Как закопают – сразу поедут на поминки. И ты поедешь. И нажрешься там до отвала. Терпи.
Все смотрели на него, и он понял, что надо что-то выкрикнуть, сказать. Не знал, что. Слова в голове путались, смешно танцевали. Стало стыдно. Он подобрался, выпятил грудь. Люди терпеливо ждали. Земля летела в яму. Боланд качался. Его ловили. Кто-то крикнул: кто на машине, отвезите доктора домой! Причитали: ах, как переживает, да ведь любимый ученик, да ведь старик ему был как отец, да что ж это, глядите-ка, да прямо за ним валится туда!

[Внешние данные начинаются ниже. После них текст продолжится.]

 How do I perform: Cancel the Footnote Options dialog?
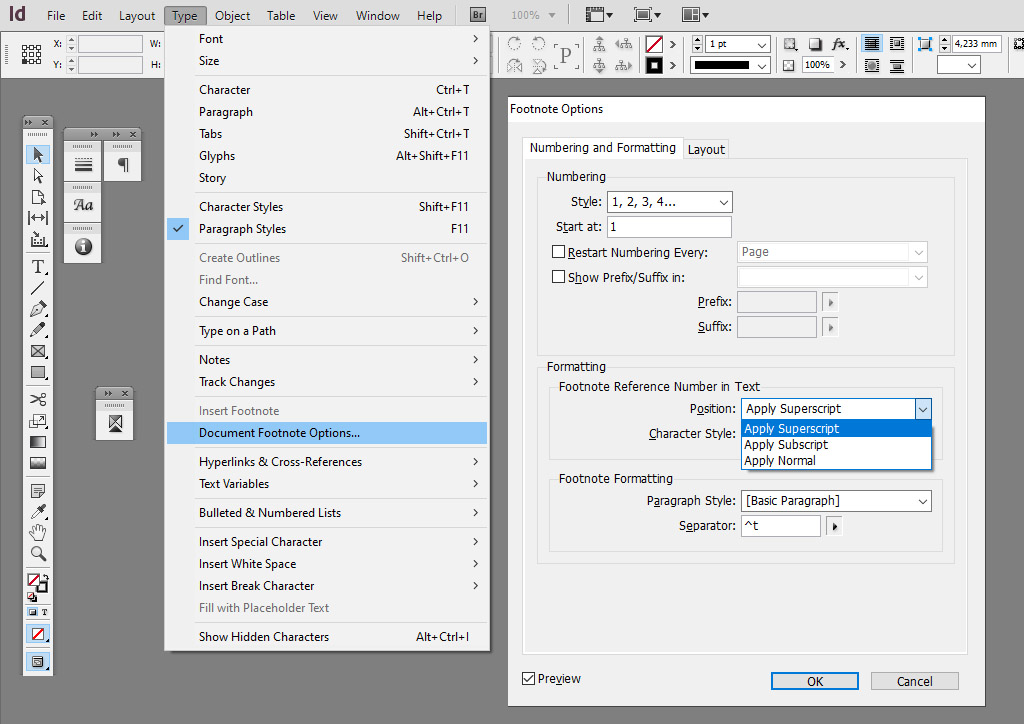coord(914,681)
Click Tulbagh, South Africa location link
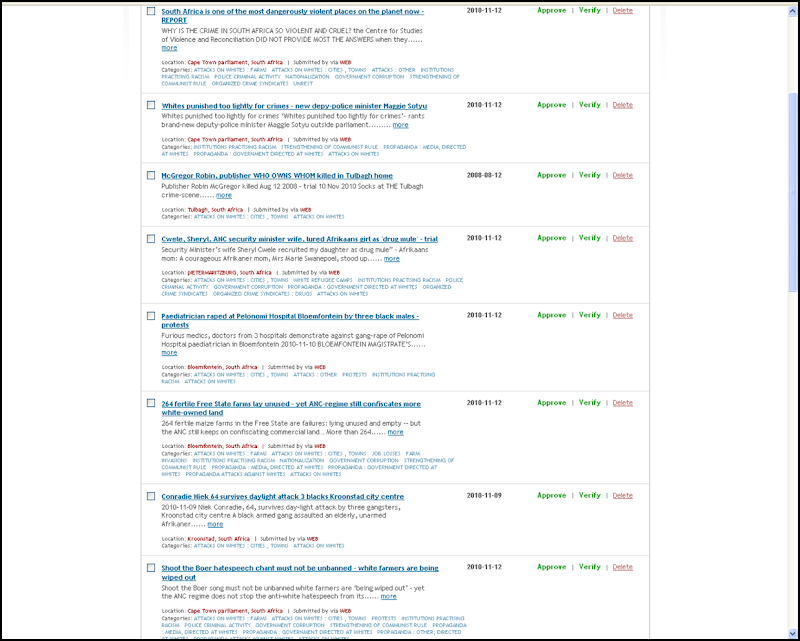800x641 pixels. (x=215, y=210)
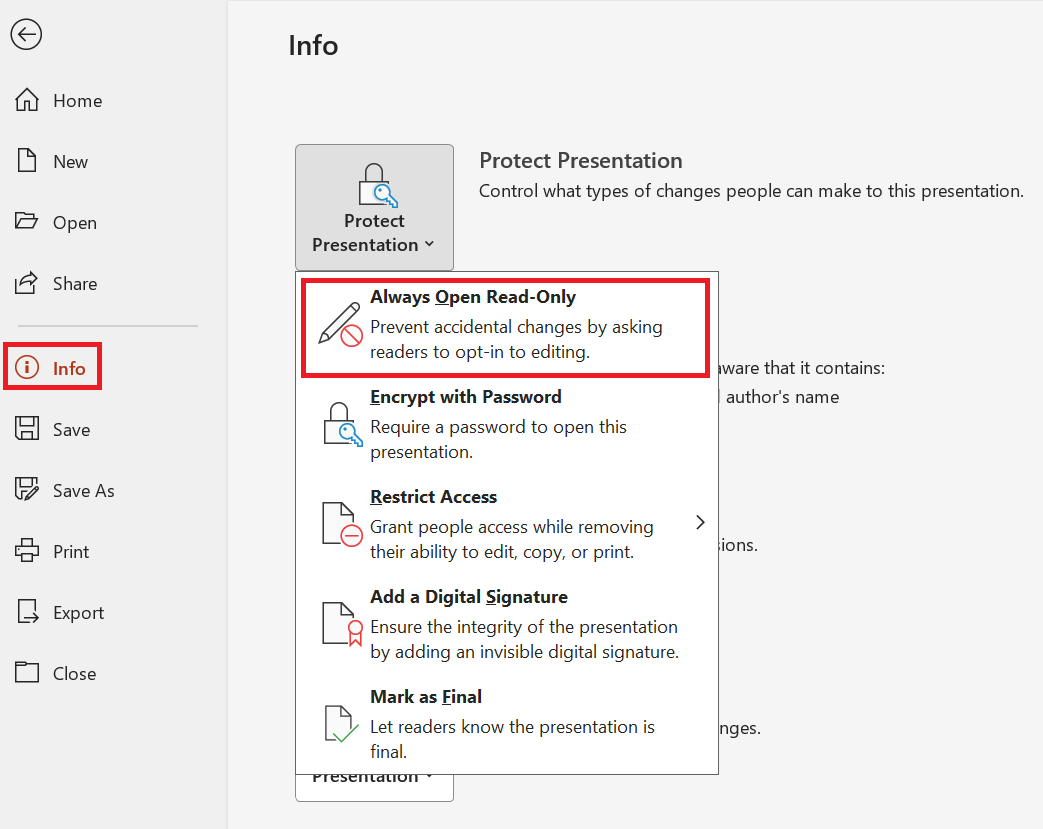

Держали под локотки. Крепко. Не вырвешься. Он вырывался. Кричал: нельзя меня связывать! Орал: не надо меня в смирительную рубаху! Я сам пойду! И показывал в яму рукой. Его оттаскивали от могилы, а яма все заполнялась землей, сырой и снежной, с вкраплениями хрустального льда, перебитых белых корней и черных камней, все швыряли и швыряли работники землю в могилу, ровняя ее с землей, вот уже земли в яме стало вровень с поверхностью, с разрытым снегом и перемешанной людскими сапогами грязью, а мужики все бросали и бросали землю, насыпая холм, и холм рос, и Ян ледяными пьяными глазами глядел на то, как холм растет, и пытался крикнуть: не надо могилу! не хочу могилу! он там живой! Лев, вставай, выпьем давай!.. – а из обмерзлых губ вылетали только куски глины, опаленные, оплавленные временем камни. Он сам стал землей. Он стал могилой. Он потерял себя и понял, что куски земли наиболее счастливы, все их топчут, а они целуют нас, уходящих, в лицо. Целуют нам руки и ноги.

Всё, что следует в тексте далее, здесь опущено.